(Pixel coordinate grounding data)
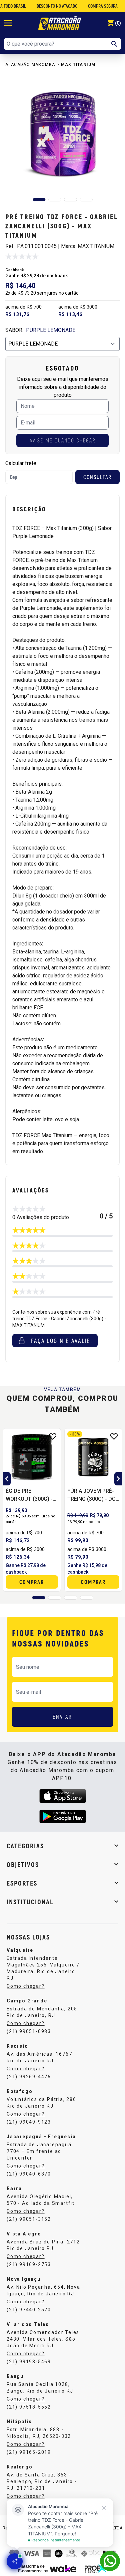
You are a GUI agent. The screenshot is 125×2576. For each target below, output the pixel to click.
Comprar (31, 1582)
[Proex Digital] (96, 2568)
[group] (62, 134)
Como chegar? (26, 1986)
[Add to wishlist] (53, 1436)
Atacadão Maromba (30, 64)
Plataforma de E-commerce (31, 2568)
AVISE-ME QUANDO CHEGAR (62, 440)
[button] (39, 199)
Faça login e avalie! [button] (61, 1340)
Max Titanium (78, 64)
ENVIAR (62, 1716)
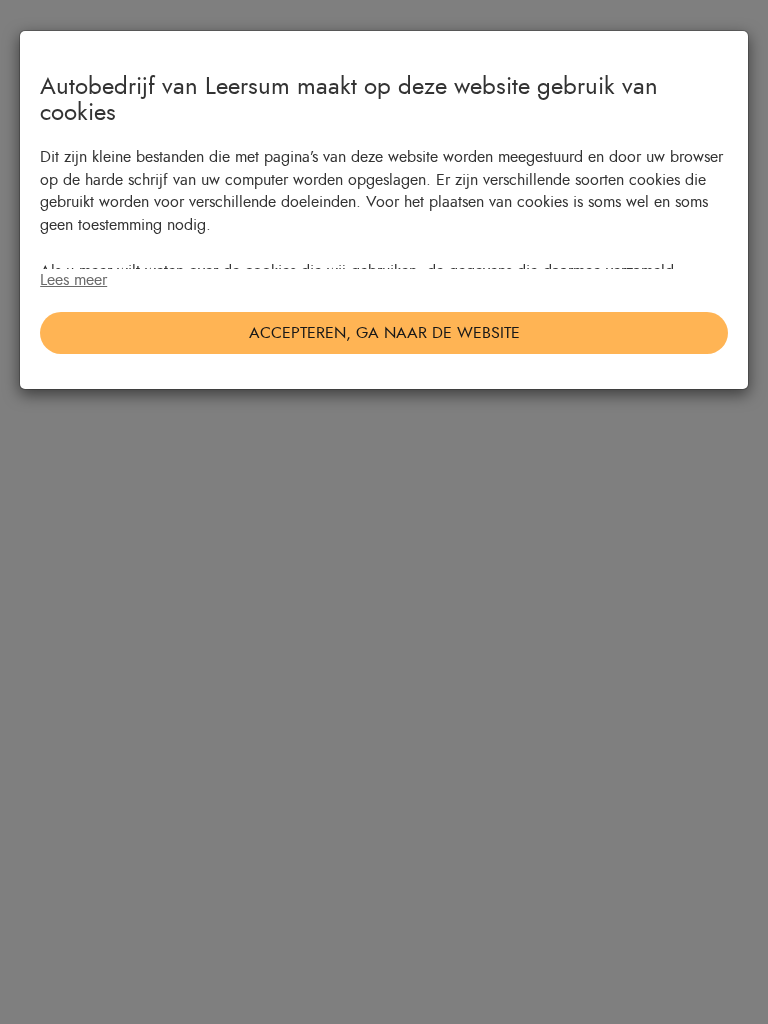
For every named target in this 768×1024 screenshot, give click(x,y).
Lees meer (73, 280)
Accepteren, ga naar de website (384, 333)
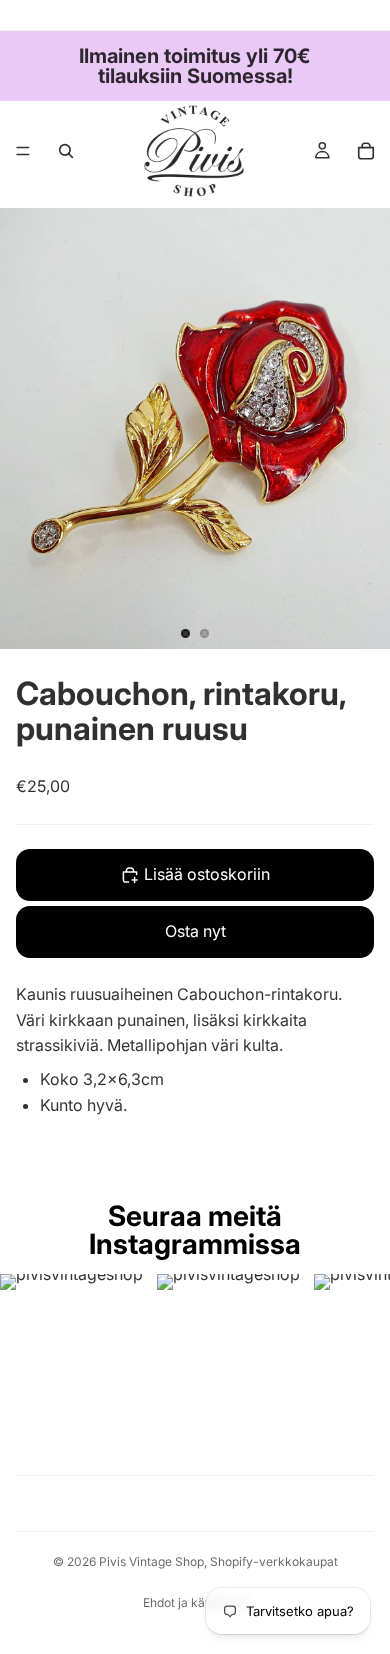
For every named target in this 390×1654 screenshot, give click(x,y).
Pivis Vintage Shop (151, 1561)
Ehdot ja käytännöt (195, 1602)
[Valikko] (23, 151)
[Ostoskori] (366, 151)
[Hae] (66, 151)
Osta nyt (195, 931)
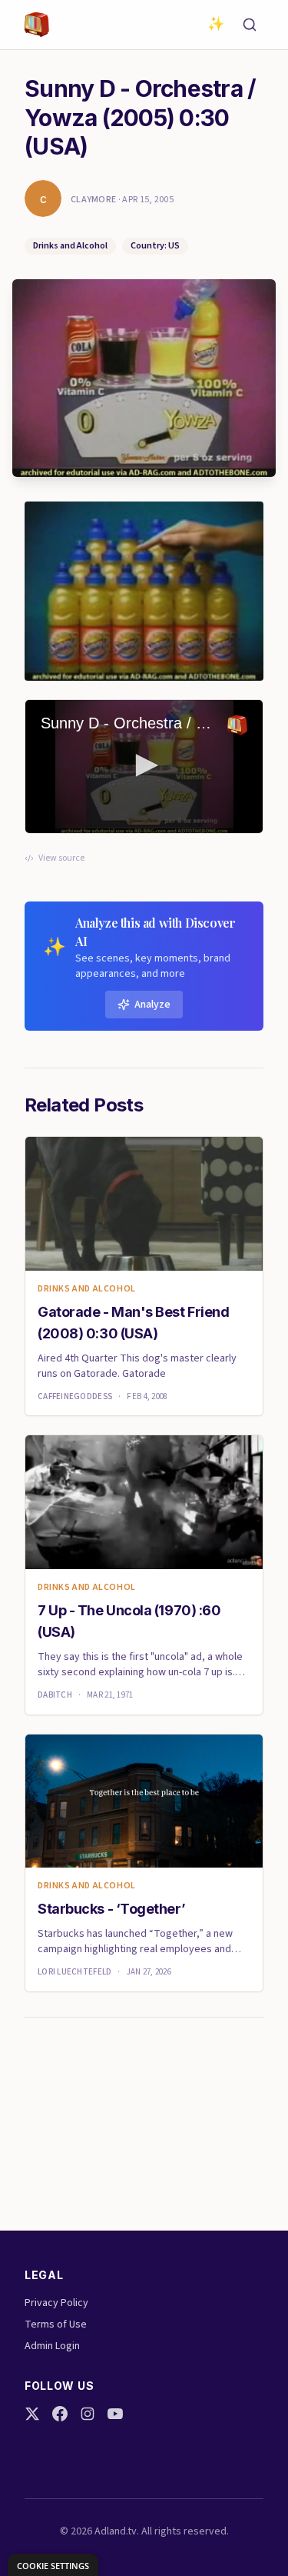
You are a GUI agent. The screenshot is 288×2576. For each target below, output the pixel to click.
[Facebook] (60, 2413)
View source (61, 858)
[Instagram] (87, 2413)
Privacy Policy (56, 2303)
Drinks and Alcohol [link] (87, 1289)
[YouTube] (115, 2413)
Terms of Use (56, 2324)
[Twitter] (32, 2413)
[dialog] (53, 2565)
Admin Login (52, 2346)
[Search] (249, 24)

--

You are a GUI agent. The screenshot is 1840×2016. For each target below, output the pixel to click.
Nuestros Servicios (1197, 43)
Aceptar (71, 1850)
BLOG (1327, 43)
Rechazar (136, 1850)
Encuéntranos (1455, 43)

...

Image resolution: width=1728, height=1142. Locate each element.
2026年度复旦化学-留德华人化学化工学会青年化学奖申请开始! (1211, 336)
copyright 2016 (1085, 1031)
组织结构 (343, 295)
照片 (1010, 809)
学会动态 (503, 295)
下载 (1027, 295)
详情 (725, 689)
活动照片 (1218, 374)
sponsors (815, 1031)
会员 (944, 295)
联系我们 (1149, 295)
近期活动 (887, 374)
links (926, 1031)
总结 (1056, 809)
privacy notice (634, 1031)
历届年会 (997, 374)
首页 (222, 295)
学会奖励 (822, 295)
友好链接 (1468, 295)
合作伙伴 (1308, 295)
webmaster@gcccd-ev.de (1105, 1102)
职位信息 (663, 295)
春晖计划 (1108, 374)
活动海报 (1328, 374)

TASK OBJECTIVE:
Every line above from the line with "学会动态 (503, 295)" to the line with "活动海报 (1328, 374)", both included, must be reproduced exactly, and no other line may appear.

TASK OUTPUT:
学会动态 (503, 295)
下载 (1027, 295)
详情 (725, 689)
活动照片 (1218, 374)
sponsors (815, 1031)
会员 (944, 295)
联系我们 (1149, 295)
近期活动 (887, 374)
links (926, 1031)
总结 (1056, 809)
privacy notice (634, 1031)
历届年会 (997, 374)
首页 (222, 295)
学会奖励 (822, 295)
友好链接 (1468, 295)
合作伙伴 (1308, 295)
webmaster@gcccd-ev.de (1105, 1102)
职位信息 (663, 295)
春晖计划 (1108, 374)
活动海报 (1328, 374)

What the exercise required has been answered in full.